Alain Gascon plaide non coupable

C'est une scène d'horreur qui a été décrite par les premiers témoins au procès d'Alain Gascon pour la mort de son ex-conjointe, Angela Distasio, tuée en avril 2014.
Selon les premiers répondants qui ont témoigné mercredi - deux pompiers et un policier -, le sang était omniprésent dans l'appartement de la rue Symmes à Aylmer, là où la victime a été retrouvée en cette soirée du dimanche de Pâques. Il y en avait d'abord sur la poignée de porte à l'extérieur. Puis, des gouttes sur le plancher entre le salon et la chambre à coucher, ainsi que des traces à divers endroits dans la cuisine.
Le sang était toutefois principalement concentré dans la chambre à coucher où Angela Distasio a été retrouvée.
Les trois témoins entendus mercredi au début du procès ont décrit une scène assez similaire, à l'exception de quelques détails.
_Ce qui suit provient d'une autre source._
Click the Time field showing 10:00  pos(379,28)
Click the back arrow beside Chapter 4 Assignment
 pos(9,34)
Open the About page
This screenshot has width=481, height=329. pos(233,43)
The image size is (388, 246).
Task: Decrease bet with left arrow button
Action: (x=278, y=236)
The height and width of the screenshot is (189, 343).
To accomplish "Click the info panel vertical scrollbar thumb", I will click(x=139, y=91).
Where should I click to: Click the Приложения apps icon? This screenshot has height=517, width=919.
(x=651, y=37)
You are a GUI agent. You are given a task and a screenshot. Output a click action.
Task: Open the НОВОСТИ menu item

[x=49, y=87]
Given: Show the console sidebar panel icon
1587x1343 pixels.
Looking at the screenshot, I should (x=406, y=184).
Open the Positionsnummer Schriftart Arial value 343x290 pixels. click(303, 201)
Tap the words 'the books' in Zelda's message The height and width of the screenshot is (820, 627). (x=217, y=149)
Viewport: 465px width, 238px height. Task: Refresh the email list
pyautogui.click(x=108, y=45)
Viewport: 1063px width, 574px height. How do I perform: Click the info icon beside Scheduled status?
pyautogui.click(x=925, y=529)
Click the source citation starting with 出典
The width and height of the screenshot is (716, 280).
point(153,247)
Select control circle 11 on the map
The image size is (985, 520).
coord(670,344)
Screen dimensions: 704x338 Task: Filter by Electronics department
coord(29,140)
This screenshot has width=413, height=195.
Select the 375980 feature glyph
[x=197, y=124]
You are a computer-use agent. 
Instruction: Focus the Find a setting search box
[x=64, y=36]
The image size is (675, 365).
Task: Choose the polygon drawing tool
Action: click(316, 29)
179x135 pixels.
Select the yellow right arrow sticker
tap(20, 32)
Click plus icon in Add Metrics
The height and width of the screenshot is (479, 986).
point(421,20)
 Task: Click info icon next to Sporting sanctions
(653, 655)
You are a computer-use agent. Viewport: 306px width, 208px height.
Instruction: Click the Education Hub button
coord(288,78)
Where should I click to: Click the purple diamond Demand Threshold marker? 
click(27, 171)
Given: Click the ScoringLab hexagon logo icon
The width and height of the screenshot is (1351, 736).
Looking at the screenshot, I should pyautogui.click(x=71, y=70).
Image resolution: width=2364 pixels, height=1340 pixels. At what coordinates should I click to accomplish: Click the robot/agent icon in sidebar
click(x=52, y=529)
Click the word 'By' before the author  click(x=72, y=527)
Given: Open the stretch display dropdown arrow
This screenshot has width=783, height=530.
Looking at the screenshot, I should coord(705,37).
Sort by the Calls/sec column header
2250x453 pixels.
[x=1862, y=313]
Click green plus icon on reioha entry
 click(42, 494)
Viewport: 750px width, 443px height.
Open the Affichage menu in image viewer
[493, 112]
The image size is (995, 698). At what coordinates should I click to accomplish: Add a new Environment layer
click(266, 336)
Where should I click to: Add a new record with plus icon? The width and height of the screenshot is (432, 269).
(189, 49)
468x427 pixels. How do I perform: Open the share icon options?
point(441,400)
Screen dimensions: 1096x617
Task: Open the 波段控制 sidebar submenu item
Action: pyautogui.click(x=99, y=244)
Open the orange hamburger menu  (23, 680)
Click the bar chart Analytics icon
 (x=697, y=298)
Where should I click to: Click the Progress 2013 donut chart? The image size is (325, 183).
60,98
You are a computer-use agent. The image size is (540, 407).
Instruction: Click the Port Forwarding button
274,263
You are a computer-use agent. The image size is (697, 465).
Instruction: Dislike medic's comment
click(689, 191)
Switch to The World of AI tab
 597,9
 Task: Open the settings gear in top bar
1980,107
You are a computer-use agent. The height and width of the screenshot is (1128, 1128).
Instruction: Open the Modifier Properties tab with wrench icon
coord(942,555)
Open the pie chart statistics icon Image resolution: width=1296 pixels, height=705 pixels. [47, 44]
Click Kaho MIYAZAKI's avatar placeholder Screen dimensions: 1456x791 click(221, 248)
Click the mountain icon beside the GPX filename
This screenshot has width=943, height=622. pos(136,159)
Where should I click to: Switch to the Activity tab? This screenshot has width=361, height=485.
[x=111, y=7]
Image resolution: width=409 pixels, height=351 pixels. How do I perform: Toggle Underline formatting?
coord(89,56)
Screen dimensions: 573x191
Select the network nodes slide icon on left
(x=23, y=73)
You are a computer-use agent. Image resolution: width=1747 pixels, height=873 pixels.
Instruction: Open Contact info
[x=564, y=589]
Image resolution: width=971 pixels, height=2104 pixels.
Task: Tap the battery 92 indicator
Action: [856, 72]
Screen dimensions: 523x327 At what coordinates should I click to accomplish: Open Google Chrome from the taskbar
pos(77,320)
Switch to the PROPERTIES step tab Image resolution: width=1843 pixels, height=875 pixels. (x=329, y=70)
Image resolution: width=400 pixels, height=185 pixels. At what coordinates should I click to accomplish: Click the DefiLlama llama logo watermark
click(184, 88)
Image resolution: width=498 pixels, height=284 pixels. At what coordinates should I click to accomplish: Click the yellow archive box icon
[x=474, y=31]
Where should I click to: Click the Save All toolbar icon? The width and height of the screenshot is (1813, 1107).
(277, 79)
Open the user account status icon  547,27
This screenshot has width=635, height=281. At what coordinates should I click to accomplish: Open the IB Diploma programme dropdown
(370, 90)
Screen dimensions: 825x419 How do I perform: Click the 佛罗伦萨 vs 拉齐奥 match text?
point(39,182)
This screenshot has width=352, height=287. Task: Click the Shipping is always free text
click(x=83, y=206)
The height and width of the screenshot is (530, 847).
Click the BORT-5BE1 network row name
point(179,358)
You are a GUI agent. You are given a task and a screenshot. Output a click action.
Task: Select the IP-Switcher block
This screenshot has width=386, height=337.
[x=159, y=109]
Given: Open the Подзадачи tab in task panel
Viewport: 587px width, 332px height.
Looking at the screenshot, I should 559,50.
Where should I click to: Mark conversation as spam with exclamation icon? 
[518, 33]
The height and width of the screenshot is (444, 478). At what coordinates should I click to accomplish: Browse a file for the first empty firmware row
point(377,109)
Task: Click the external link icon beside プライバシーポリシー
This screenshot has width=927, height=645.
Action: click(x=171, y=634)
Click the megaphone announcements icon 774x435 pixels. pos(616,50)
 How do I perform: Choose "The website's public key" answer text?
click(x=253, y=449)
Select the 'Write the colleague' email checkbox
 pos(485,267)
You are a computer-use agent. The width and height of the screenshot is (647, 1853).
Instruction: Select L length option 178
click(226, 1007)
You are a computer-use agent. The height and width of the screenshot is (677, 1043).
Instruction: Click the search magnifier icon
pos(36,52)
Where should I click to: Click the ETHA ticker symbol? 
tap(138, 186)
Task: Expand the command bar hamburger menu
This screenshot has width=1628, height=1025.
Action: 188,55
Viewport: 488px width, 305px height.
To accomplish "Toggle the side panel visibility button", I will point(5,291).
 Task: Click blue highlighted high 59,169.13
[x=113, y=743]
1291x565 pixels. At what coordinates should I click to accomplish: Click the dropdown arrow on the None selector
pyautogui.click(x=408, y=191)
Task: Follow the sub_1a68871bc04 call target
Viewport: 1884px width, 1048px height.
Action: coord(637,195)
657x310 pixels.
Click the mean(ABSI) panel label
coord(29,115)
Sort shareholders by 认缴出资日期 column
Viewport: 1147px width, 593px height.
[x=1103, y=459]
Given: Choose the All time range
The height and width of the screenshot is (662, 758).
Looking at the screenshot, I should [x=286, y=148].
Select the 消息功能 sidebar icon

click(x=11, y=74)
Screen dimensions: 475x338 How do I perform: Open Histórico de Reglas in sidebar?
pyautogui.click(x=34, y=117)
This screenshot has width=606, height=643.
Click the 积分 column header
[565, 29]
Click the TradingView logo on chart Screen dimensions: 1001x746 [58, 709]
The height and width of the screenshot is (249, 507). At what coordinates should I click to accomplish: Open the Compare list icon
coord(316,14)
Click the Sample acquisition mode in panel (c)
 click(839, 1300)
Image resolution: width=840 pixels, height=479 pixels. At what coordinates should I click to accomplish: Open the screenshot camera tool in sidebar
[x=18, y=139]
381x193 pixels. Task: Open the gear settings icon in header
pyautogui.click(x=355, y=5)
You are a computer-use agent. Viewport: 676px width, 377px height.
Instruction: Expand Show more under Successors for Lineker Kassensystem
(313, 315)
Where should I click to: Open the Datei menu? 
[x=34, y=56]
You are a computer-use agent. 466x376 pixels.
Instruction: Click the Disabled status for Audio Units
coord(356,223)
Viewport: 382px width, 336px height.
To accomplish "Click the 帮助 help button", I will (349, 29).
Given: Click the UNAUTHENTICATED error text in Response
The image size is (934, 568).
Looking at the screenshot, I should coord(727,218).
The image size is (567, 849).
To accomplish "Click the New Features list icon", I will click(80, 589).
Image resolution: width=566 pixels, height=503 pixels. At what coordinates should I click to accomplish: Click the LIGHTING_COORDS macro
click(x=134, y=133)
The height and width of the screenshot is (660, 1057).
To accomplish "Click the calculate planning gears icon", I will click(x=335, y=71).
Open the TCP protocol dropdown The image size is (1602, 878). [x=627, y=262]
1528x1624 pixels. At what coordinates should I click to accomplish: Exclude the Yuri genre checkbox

Selon l'agent Martin Dumais du Service de police de la Ville de Gatineau et les deux pompiers qui se sont présentés devant la cour, Éric Campeau-Charron et Guy Desrosiers, le visage de la victime était tuméfié et ensanglanté.
Jusqu'à l'arrivée des ambulanciers, policiers et pompiers ont entrepris des manoeuvres de réanimation, les signes vitaux de la victime étant absents.
La Couronne et la défense, dans leur interrogatoire, ont insisté sur la présence d'un poêlon taché de sang dans la chambre à coucher, laissant présager qu'il pourrait s'agir d'un élément important dans la suite du procès.
Le témoignage de l'agent Dumais a également permis d'en apprendre davantage sur les allées et venues d'Alain Gascon le soir du 20 avril 2014. Le policier présent au palais de justice, mercredi, a été envoyé sur les lieux par un collègue pour une vérification.
Le présumé meurtrier se serait pointé chez sa fille, dans le quartier du Plateau à Gatineau, dans les minutes après avoir tué son ex-épouse. Lorsqu'ils l'ont vu taché de sang, le gendre de l'accusé a composé le 9-1-1. C'est alors qu'Alain Gascon a indiqué aux policiers avoir « dardé » Angela Distasio, que « du sang sortait de sa bouche » et qu'il ne savait pas si elle était décédée.
La préméditation à l'étude
En début de journée, la Couronne a effectué une présentation des faits admissibles reconnus par la défense dans cette affaire. Alain Gascon aurait signé une déposition dans laquelle il admet plusieurs faits relatifs à l'affaire.
Il a avoué s'être rendu chez l'un de ses fils - sur la rue Symmes à Aylmer, où résidait Angela Distasio depuis leur séparation quelques semaines avant le drame - et avoir posé des gestes qui ont causé la mort de la femme alors âgée de 42 ans.
Toutefois, Alain Gascon a plaidé non coupable à l'accusation de meurtre au premier degré suggéré par la Couronne. La préméditation du geste sera donc au centre de l'affaire. Le jury devra déterminer si Alain Gascon avait l'intention de tuer ou pas Angela Distasio ce soir-là. La défense doit faire entendre ses arguments plus tard dans ce procès qui se poursuivra jeudi au palais de justice de Gatineau.